Hi Veronica. Thanks so much for watching and for your comments. And thank you too for your wonderful paper, Marlène. Like Veronica I was also struck by the brilliant coincidence of our presentations – you’ve given me much to think about in terms of positioning the Quant show within a slightly longer trajectory of fashion exhibitions and their networks in London.
I’m not sure I can speak to a wider curatorial trend at the time. But it’s worth seeing these exhibitions as part of a much longer history of theatrical techniques being used in the display of dress/fashion (which Marlène has pointed to). Julia Petrov has a great chapter on this in Fashion, History, Museums (2019) where she discusses the influence of tableaux vivants as well as mentioning the theatre design backgrounds of several early dress curators.
But in terms of the curators requiring more specialised, spectacular approaches to fashion… If I just speak to the Quant and 1971 Beaton shows: In dealing with contemporary fashion I think the links/tensions (and perhaps competition) with the commercial side of fashion became really important. So they seemed to be more open to bringing the industry into the museum (through adjunct curators and designers for example) and there seems to be a keener sense of the increasingly spectacular and animated ways in which the public were viewing and experiencing fashion at the time, i.e. through photography, advertising, new modes of commercial display, fashion shows etc.
So while there was already a history of theatricality in dress display, it seems as though contemporary fashion consumption offered up new patterns of experience that these museums were tapping into through design. If that makes sense!
There are probably many more answers to your question though, so it’s definitely something I’ll be thinking about further – thank you!
Thanks again Veronica and thank you so much Jihane for your enlightening presentation (indeed during my PhD I did a bit of research on the Mary Quant exhibition but couldn't have access to all the amazing materials you showed!) and explanation.
To come back to the question of the relationship between fashion industry and the industry, I guess we must credit again Diana Vreeland at the MET and Beaton at the NPG/V&A but we shall not forget that this rather uninhibited relationship today has created controversies during the 70s and 80. Indeed this opening was denounced by the museums curators themselves (the keeper of the collection who did not really appreciate the vision of some special consultant or external curator) and by art critics if we refer to the YSL exhibition (1983-1984) which was fiercely criticized by Robert Storr from the Art in America journal : "Fusing the ying and yang of vanity and cupidity, the YSL show was the equivalent of turning gallery space over to General Motors for a display of Cadillacs." (February 1987) and not to forget that after this exhibition and the bad reviews it received, the Costume Institute has not renewed this experience before 2005 with the Chanel exhibition. But you probably know all this story!! just wanted to recall that these pioneer exhibitions (Beaton, Quant, YSL) paved the way in that sense and raised interesting questions on the role of museums and their relationship with the industry, but it took a long time for them to legitimate this relationship. I hope I am clear enough (sorry for my english!)

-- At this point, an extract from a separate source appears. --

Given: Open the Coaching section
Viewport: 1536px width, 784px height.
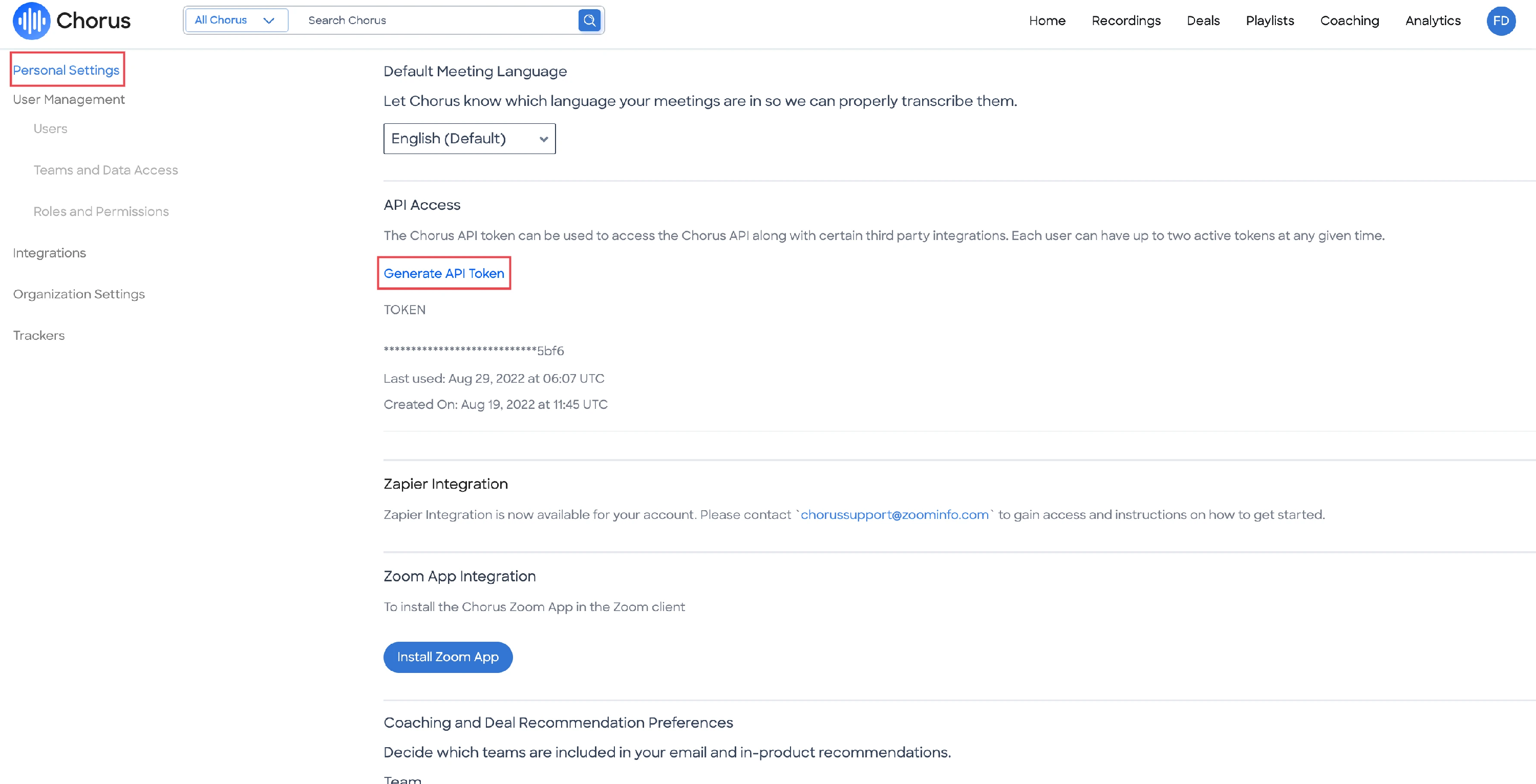Looking at the screenshot, I should point(1349,21).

Anyway, if you want to push further this conversation, here is my email: firstname.lastname@example.org
All the Best!
Apologies for the delayed response! But you're absolutely right, Marlène. The openness to industry didn't extend to everyone (and funnily enough the commercial risks of MQL even worried the UK government at the time). So these really were experiments that didn't fully take hold again until much later. But, as they still do now, I think those relationships certainly opened up new opportunities for design and alternative frameworks for interpretation to play with, if only for a short time.